··· Supplied records ···

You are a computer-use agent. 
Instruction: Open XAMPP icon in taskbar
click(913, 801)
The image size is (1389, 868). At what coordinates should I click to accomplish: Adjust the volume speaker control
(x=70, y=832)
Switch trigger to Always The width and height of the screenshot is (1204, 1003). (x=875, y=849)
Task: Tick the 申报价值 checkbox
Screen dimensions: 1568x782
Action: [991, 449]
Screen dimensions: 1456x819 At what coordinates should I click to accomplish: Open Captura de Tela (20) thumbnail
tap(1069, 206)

···

◆ What the task requires: From the line containing "Screen dimensions: 1456x819" down to the last line of the listing above, give every line again exactly, and add nothing.

◆ Solution for this task:
Screen dimensions: 1456x819 At what coordinates should I click to accomplish: Open Captura de Tela (20) thumbnail
tap(1069, 206)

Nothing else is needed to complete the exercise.